According to Science, This 20-Minute Routine Can Significantly Reduce Your Stress

"It turns out that nature really does nurture."

Image via Shutterstock
Image via Shutterstock

By Scott Mautz

You should take all the help you can get for living a happier, lower stress, and yes, longer life. There are no shortage of suggestions for all of these, especially on the stress reduction front.

I’ve always intuitively known that one of the better, free stress reduction tools at our disposal is just a good ol’ fashioned dose of being out in Mother Nature. But for the first time, researchers from the University of Michigan have identified and are recommending a “nature prescription”–a specific dose of time for sitting or walking in nature (called a “nature pill” by the researchers).
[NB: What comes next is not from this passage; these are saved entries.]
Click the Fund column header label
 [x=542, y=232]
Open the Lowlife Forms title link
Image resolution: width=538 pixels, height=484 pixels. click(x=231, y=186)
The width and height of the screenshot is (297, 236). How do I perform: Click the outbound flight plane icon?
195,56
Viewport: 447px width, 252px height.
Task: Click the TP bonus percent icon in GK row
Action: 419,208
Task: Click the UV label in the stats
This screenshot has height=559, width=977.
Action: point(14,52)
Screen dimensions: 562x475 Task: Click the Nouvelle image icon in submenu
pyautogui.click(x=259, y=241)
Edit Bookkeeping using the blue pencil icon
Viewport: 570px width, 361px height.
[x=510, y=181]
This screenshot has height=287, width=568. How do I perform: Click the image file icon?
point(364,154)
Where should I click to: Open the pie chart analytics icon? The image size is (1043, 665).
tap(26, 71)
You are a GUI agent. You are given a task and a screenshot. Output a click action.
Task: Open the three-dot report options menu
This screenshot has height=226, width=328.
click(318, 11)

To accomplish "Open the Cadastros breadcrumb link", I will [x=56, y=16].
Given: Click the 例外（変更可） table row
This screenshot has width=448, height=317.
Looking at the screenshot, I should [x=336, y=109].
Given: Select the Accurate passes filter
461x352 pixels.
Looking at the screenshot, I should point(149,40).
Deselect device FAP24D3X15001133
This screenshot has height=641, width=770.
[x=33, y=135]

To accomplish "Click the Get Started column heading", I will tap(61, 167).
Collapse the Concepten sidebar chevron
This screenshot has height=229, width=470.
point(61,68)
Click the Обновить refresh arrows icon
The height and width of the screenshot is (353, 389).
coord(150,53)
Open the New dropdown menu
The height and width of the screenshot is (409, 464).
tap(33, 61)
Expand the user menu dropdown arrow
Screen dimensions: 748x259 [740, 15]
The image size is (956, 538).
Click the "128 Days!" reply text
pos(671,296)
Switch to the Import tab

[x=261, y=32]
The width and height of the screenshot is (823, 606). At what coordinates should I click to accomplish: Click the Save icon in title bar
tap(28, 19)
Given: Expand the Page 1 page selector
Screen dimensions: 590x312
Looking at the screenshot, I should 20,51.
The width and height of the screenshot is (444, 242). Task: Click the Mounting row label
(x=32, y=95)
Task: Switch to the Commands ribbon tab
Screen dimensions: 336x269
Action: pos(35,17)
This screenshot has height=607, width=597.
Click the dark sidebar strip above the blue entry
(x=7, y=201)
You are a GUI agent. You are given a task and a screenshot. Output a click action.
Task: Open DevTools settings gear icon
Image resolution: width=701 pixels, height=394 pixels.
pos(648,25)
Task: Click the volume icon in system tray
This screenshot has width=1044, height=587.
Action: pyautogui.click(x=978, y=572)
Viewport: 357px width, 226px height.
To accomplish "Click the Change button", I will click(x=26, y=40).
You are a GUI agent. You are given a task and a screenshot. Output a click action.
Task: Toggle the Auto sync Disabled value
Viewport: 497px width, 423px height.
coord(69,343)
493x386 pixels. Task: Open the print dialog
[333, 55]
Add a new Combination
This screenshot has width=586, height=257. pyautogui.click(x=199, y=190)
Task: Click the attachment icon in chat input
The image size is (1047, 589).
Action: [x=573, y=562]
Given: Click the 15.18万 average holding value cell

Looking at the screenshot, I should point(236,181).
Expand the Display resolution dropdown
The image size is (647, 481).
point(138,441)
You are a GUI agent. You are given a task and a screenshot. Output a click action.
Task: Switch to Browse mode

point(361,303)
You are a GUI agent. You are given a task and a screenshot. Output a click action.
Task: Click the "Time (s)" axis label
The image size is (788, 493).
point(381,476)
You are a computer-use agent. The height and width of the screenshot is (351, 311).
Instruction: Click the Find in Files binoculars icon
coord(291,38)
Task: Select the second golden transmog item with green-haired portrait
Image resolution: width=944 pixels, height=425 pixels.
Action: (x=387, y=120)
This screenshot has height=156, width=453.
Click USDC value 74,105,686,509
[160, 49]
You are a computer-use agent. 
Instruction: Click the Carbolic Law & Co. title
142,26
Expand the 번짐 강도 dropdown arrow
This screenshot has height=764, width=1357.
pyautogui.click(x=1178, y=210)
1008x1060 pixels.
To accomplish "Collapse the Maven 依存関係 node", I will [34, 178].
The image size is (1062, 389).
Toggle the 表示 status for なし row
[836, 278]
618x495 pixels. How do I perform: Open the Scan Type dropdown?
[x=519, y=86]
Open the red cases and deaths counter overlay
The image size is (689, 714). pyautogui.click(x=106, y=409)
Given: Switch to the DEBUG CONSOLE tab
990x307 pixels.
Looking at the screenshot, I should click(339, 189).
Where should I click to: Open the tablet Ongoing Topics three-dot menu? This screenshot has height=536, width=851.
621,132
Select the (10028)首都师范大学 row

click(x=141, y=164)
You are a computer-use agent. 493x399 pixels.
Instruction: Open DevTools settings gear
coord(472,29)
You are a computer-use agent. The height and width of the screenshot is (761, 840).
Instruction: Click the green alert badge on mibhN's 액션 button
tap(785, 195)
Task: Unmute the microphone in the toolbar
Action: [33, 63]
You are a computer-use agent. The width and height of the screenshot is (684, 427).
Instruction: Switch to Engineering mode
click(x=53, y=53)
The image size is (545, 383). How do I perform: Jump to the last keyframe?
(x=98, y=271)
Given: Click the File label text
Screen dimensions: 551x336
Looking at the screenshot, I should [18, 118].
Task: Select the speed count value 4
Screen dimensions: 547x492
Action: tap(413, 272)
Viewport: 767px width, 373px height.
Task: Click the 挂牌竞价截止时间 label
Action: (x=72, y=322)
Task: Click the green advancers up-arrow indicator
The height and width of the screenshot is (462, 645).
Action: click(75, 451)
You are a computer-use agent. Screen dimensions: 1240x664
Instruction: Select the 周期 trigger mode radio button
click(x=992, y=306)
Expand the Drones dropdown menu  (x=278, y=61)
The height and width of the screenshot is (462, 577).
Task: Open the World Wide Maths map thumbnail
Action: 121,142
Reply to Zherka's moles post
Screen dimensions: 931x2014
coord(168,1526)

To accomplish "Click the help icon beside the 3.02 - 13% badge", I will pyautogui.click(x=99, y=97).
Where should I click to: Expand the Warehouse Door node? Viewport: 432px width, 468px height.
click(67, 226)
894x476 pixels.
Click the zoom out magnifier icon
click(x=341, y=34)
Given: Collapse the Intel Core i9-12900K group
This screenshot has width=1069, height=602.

I’ll let the lead researcher, Dr. MaryCarol Hunter, share the specific recommendation:

We know that spending time in nature reduces stress, but until now it was unclear how much is enough, how often to do it, or even what kind of nature experience will benefit us. Our study shows that for the greatest payoff, in terms of efficiently lowering levels of the stress hormone cortisol, you should spend 20 to 30 minutes sitting or walking in a place that provides you with a sense of nature.

More specifically, just 20 minutes is enough to significantly drop cortisol levels (cortisol being your body’s main stress hormone), but 20-30 minutes drops these levels at the greatest rate. The researchers noted that the benefit comes from sitting or walking in nature, not running/aerobically exercising (which influences stress) and that it should exclude any conversations, reading, or social media.

Just imagine: 25 minutes strolling on your favorite nature trail, without another soul in site, and no sounds but the lightly swirling wind through the trees and the occasional rustling of leaves or chirping of a bird. And did I mention no co-workers?

I get it. This is one chill pill I can swallow.

Of course, I also get that there’s the matter of when you can get around to it. All I can say is that it’s critical to make time for it (and for your health in general).

Perhaps the single best benefit from my decision to leave the corporate world to become an entrepreneur is the flexibility that comes with it. I now build exercise into my day, one day doing weights and cardio indoors, one day doing weights and a walk in nature. I think of it as a total mind and body exercise program.

I can tell you first-hand that the stress reduction from regularly being out in nature for even just 20-30 minutes is very real. So, I thank the University of Michigan for confirming it and institutionalizing it with an actual recommended dose.

Make this one pill you work into your healthcare regimen. It turns out that nature really does nurture.